Al poner este paquete de temas en la esfera pública, Petro, como era de esperarse, “enciende las pasiones democráticas”. Con ello, más allá del resultado final, le habrá recordado a Colombia tareas inaplazables para su ingreso diferido a la modernidad política. Es un legado transformador que exige desde luego mayores niveles de concreción y una decidida voluntad dialogante y de escucha. Toda transición, si no es violenta, es negociada, incluso con las fuerzas resistentes al cambio. Por último, el gobierno Petro le marca a Colombia nuevos horizontes internacionales. Reclama en todos los foros rectificaciones al gobierno precedente, promoviendo la inserción aplazada de Colombia en las agendas multilaterales: las drogas, el cambio climático, la paz global, la búsqueda de nuevos aliados, incluso en la olvidada África. Del seguidismo tradicional se nos invita a ejercer un liderazgo inédito en la arena internacional.
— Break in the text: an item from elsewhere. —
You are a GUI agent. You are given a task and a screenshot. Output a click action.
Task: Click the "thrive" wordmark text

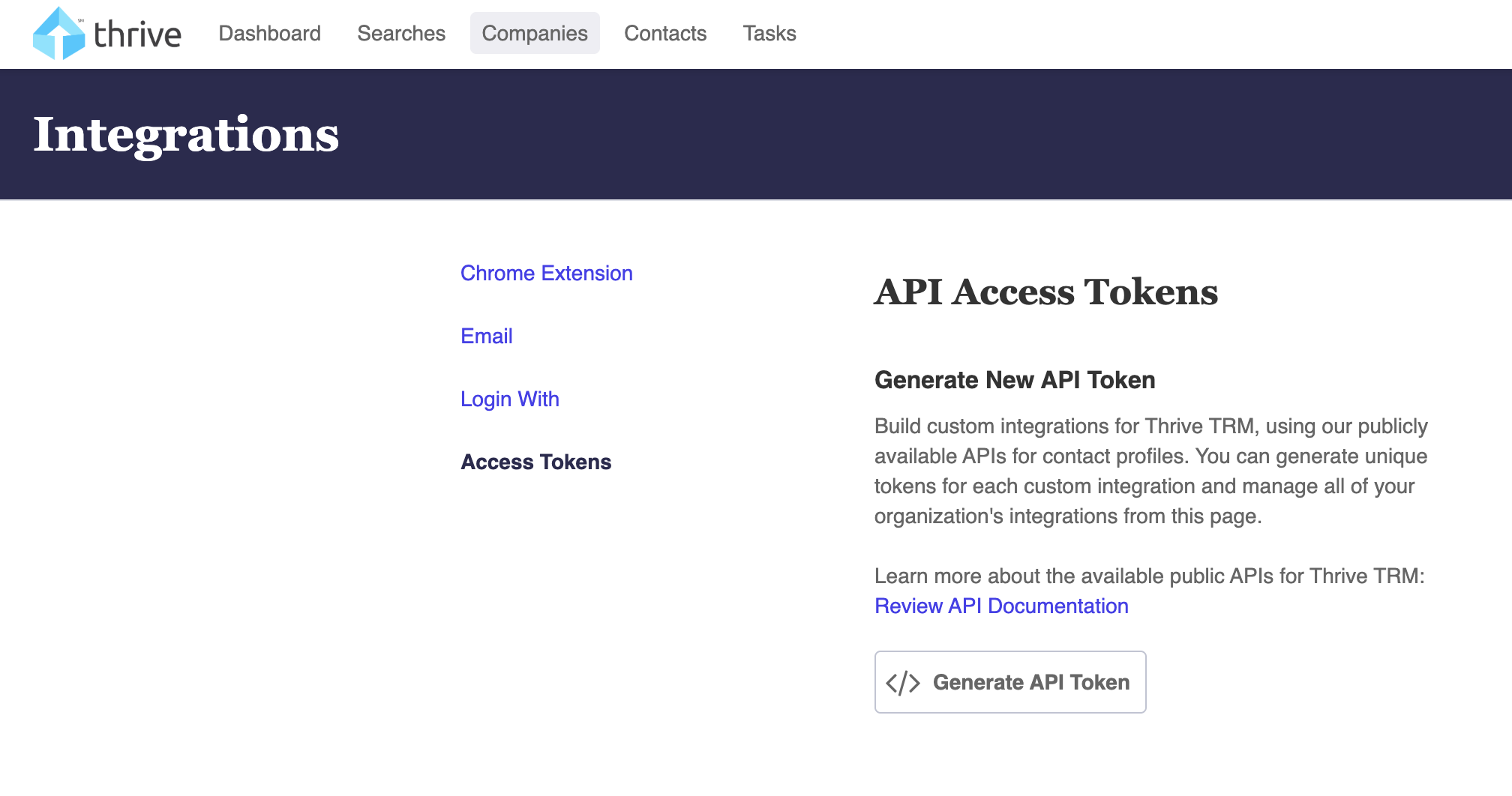(137, 34)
Ya lo sabemos de vieja data: el país está acostumbrado a que nada se toca, salvo para demoler. No solo le teme a la revolución, le teme con igual encono a la reforma. Por eso el desasosiego frente a estos temas gruesos que, con solo enunciarlos, rompen la pereza centenaria a innovar. Son cinco campos en torno a los cuales se consolida el relato nacional del cambio. Me temo que el país no ha sido capaz de dimensionar los alcances de la mutación política en marcha, y vacila aún entre apoyar y bloquear. En lugar de mostrar alivio con estas válvulas de escape que se le ofrecen, parece no tolerar la carga de reformas que le asignó Petro. El principio de explicación tal vez radique en que dentro de nuestras habituales paradojas seguimos siendo a la vez una sociedad insumisa y conformista.